The coldness of the lines immediately tells us how broken the singer is:
Got a wife and kids in Baltimore, Jack
I went out for a ride and I never went back
Like a river that don’t know where it’s flowin’
I took a wrong turn and I just kept goin’
He meets another woman in a “Kingstown bar” and an affair ensues.
There is a Kingstown opposite Baltimore on the Chester River. In the 1970s it was largely agricultural and had some small manufacturers, plus a good smattering of vacation homes on the nearby waters. Since those days, it has become a more suburban place. The river, while clearly symbolic, might well be the Chester.
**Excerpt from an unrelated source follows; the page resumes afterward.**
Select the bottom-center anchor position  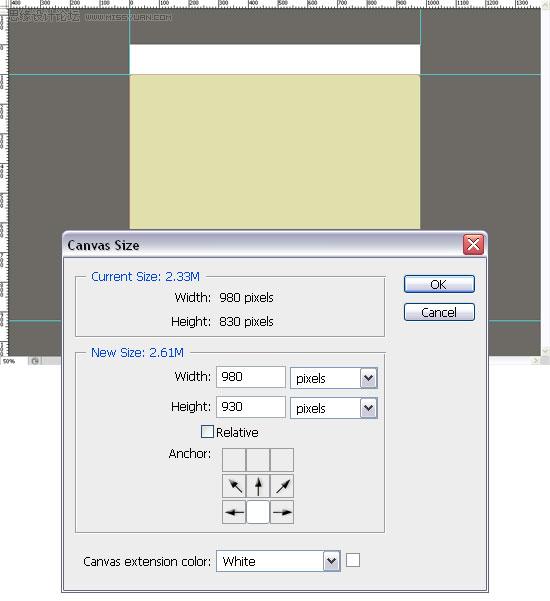[258, 512]
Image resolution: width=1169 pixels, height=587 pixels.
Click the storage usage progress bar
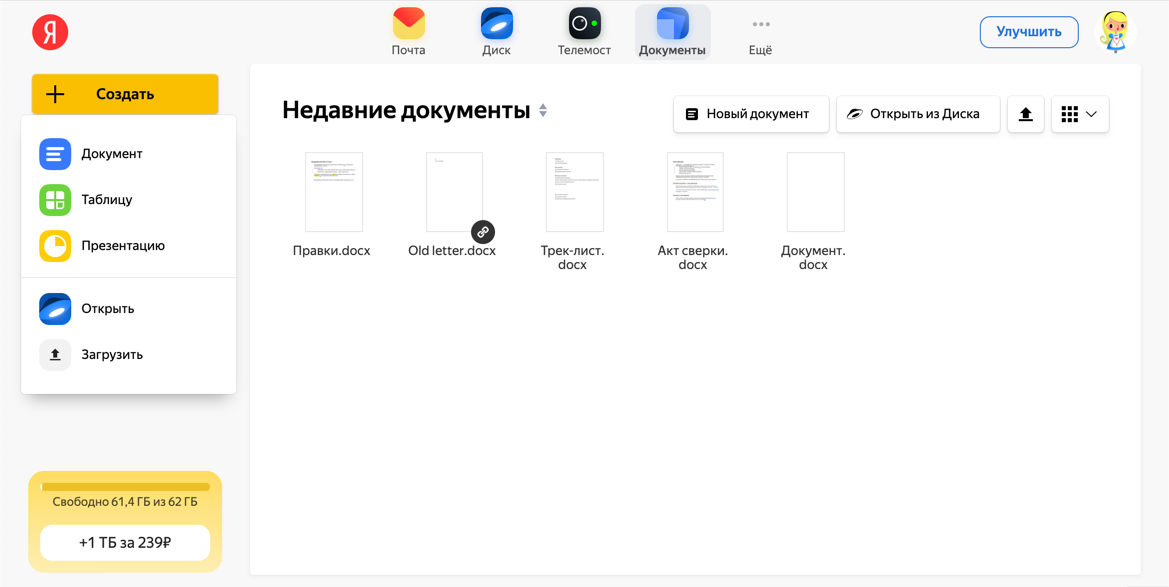(x=125, y=487)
The title and some of the themes of the song are inspired by Alfred Tennyson’s “Ulysses,” about the twilight-years musings and longings of the heavily-traveled Greek hero of The Odyssey, who spent 20 years away from hearth and home. He is the original wanderer of literature:
“Hungry Heart” unwinds into the pathos of regret. Some of it concerns the singer’s remorse over having strayed with a new woman, but the sorrow comes across as more deeply textured in the final verse.
Everybody needs a place to rest
Everybody wants to have a home
Don’t make no difference what nobody says
Ain’t nobody like to be alone
In the end when he sings the chorus, Springsteen is telling us that we are all very much alone in the spiritual sense and that the soul’s hunger is part of our condition as humans. The “home” he talks about is more than the place we hang our hats.
We are once again in a twisted landscape, the one that confuses and challenges anyone with a thinking brain. The story, in different costumes shows up often in Springsteen’s work.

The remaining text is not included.